# TASK INSTRUCTIONS
Every word in the data below belongs in your copy, exactly as given; the pictures do not.

# SOURCE DATA
● ● ● ● ●

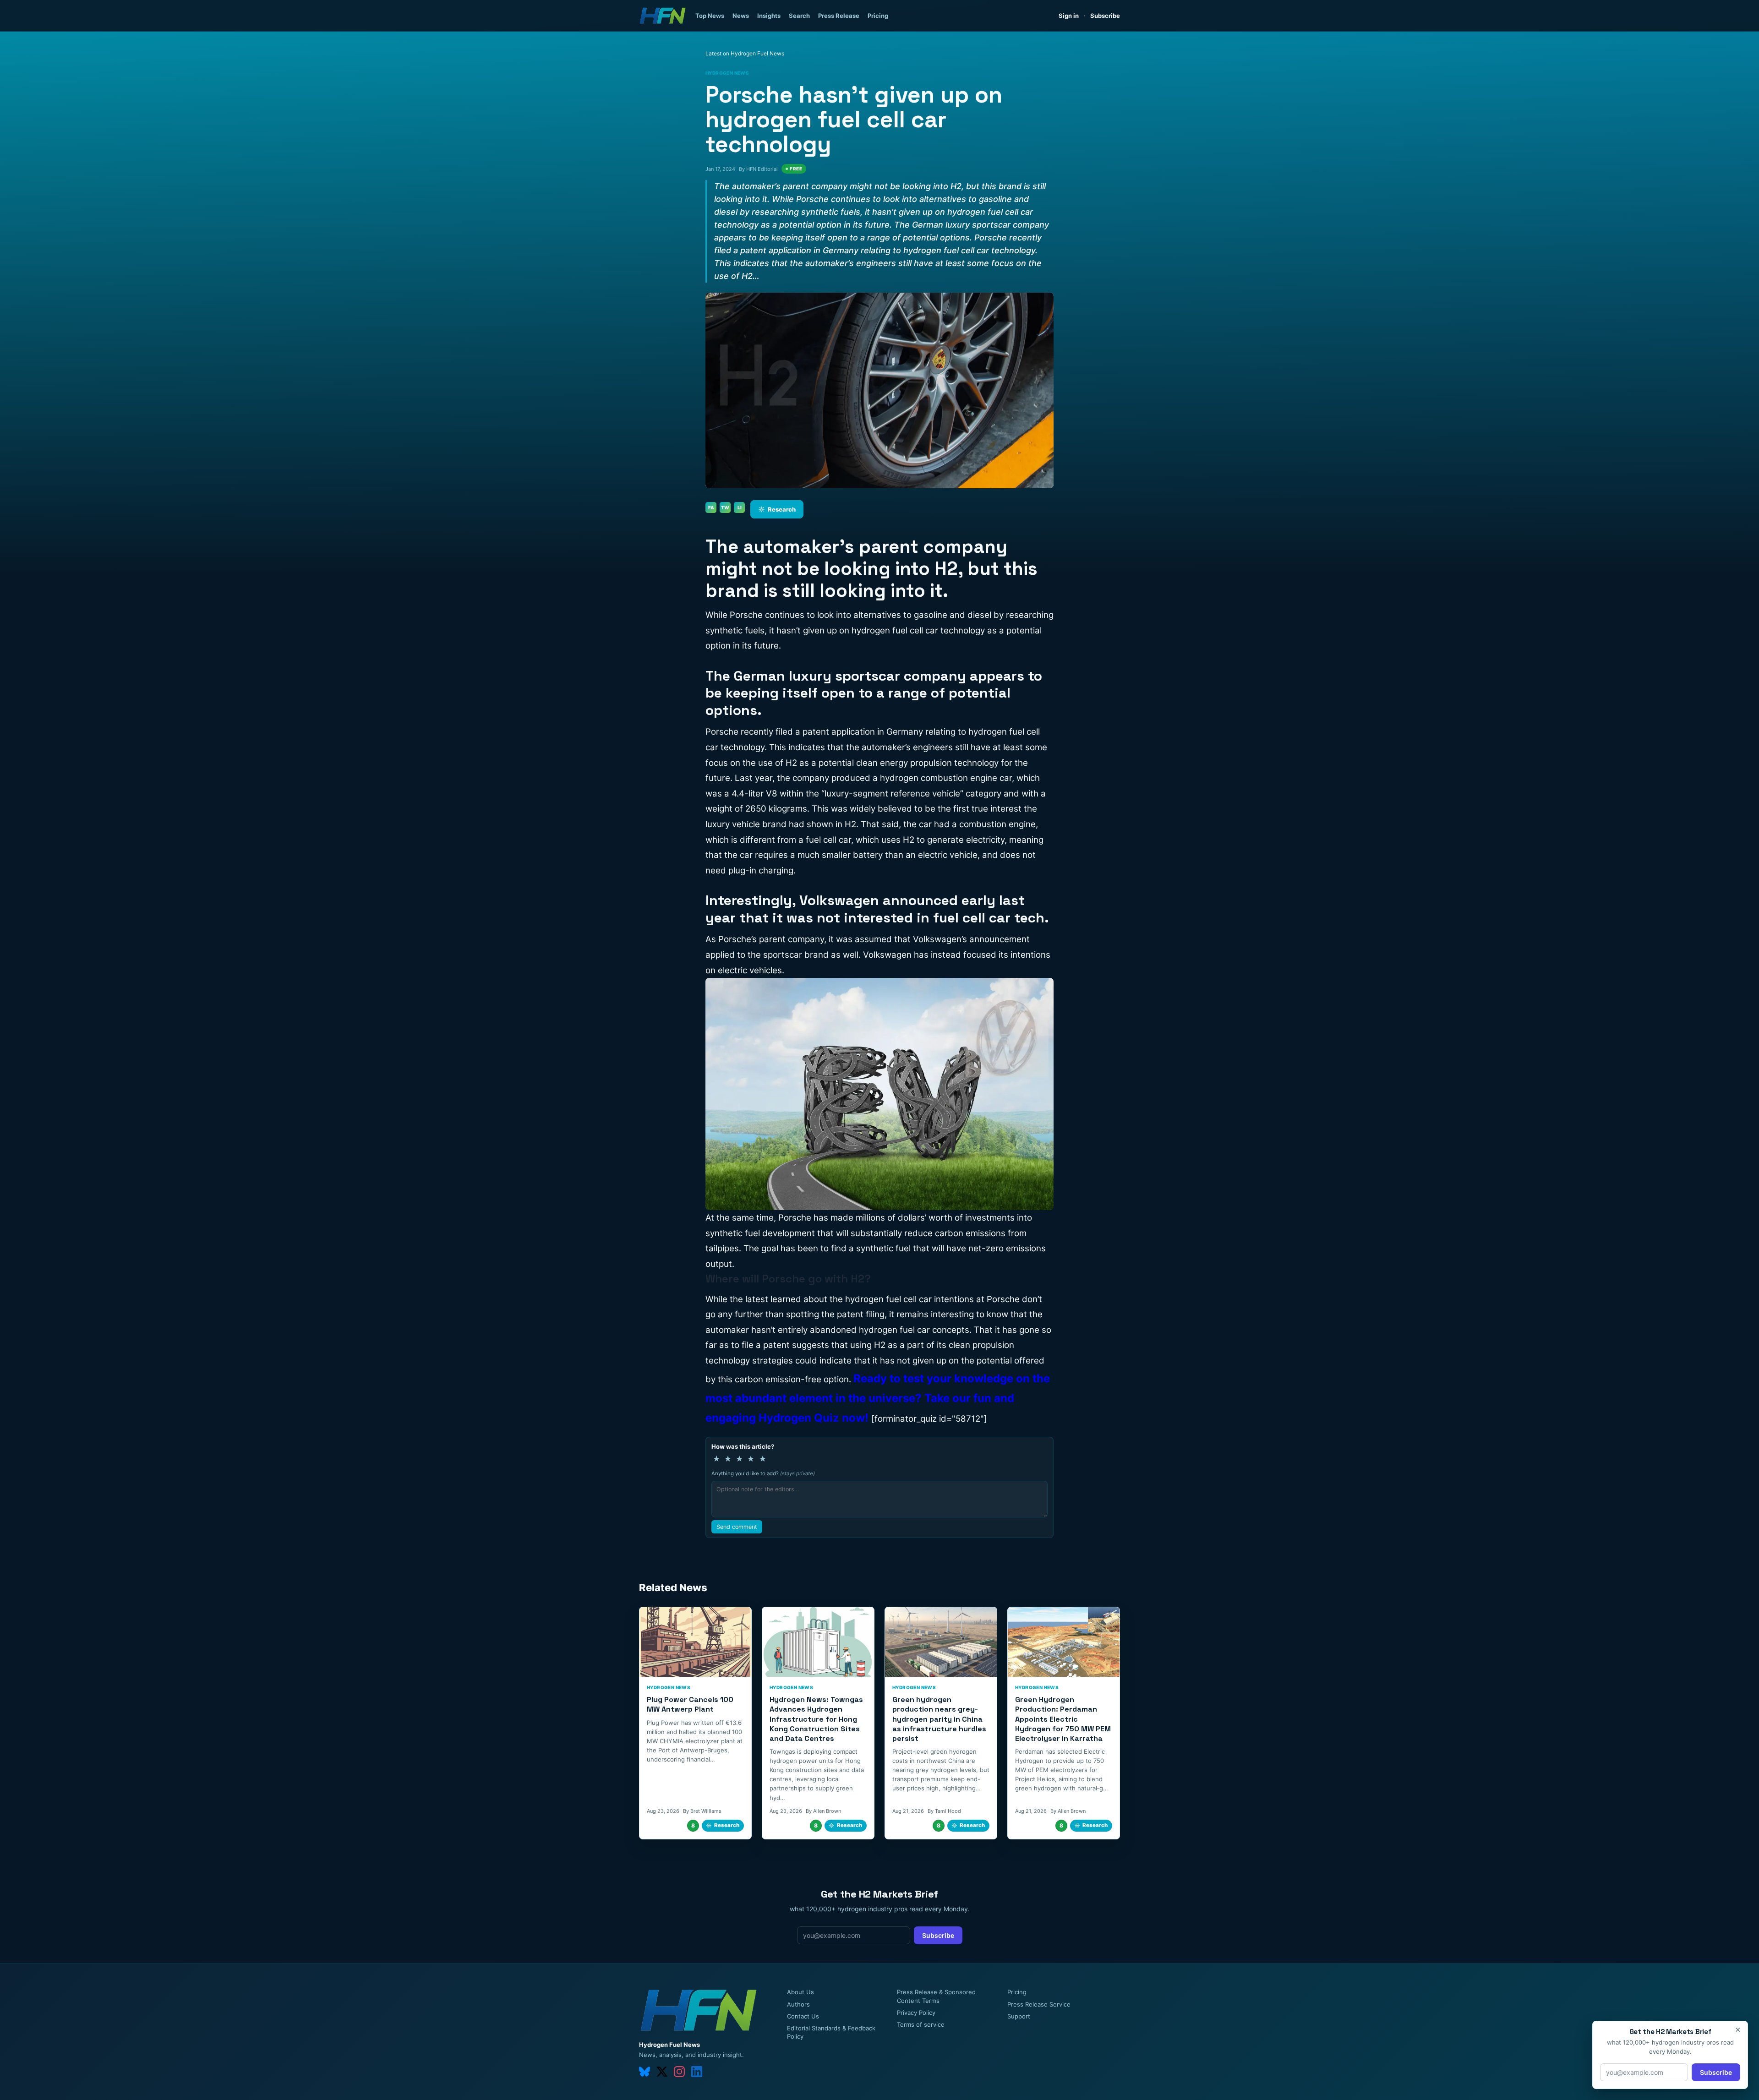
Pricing (878, 15)
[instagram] (679, 2071)
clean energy (882, 763)
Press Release (838, 15)
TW (725, 507)
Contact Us (803, 2016)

● ● ● ● ●

# RESPONSE TO THE EXERCISE
Pricing (878, 15)
[instagram] (679, 2071)
clean energy (882, 763)
Press Release (838, 15)
TW (725, 507)
Contact Us (803, 2016)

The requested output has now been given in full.